A luta pelo direito ao voto teve seu início já em 1889, com a Proclamação da República no país, muitas mulheres começaram a se posicionar sobre ter e exercer os mesmos direitos que os homens. A luta seguiu no início do século XX e em 1910, o Partido Republicano Feminino nascia fundado pela professora Leolinda de Figueiredo Daltro. Em 1920, a feminista Bertha Luz, comandou a Liga pela Emancipação Intelectual da Mulher (LEIM), que dois anos depois, teve seu nome alterado para Federação Brasileira pelo Progresso Feminino , movimento importante para a caminha das mulheres em busca do voto. 

Movimento sufragista  

Integrantes do movimento sufragista do Rio Grande do Norte
Arquivo Nacional

Integrantes do movimento sufragista do Rio Grande do Norte

Sufrágio significa o caminho de escolha política, por meio de eleição e votação. O movimento sufragista , forte tanto no Brasil como no mundo, representa a luta para que essa escolha fosse universal e que fosse estendido para as mulheres, para que seu direito ao voto fosse conquistado.  Mesmo com a nova Constituição entrando em vigor em 1934, apenas mulheres com empregos fixos eram consideradas aptas a votar. Portanto, só em 1965, os votos passaram a ser obrigatórios para todos os cidadãos brasileiros, com mais de 18 anos e alfabetizados. E somente em 1985, o voto foi liberado para pessoas analfabetas. 
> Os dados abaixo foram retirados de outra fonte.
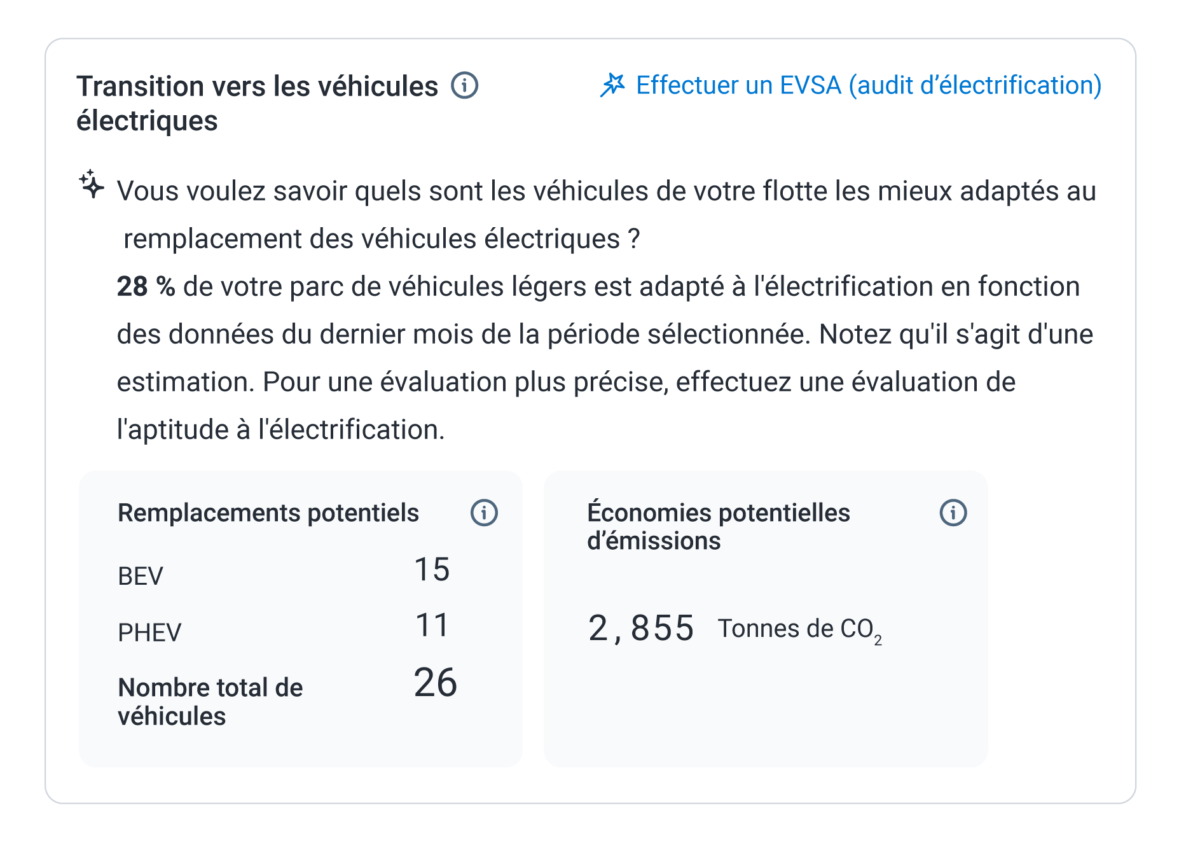
Task: Click the Nombre total de véhicules count 26
Action: coord(436,684)
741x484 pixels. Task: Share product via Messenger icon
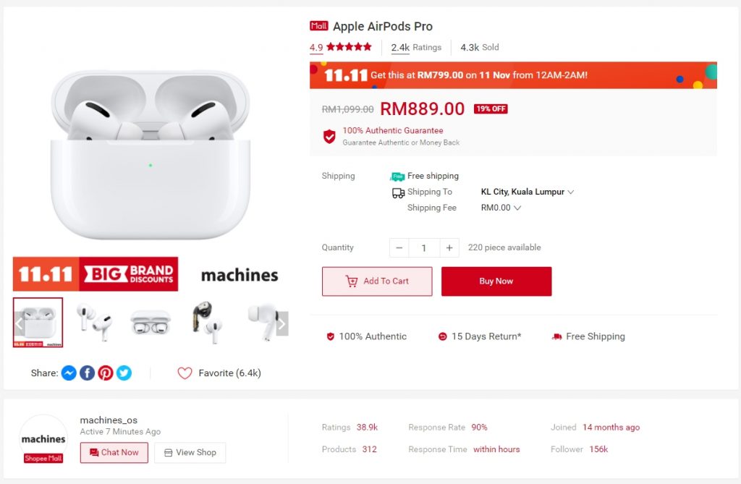pyautogui.click(x=69, y=373)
Com a Constituição de 1988 em prática atualmente, o direito ao voto é garantido para os cidadãos natos, naturalizados, alfabetizados, entre os 18 e 70 anos. Porém, parte da população entre 16 e 17 anos ou com mais de 70 anos, analfabetos e presos provisórios também tem o direito de votar, mas deixa de ser obrigatório.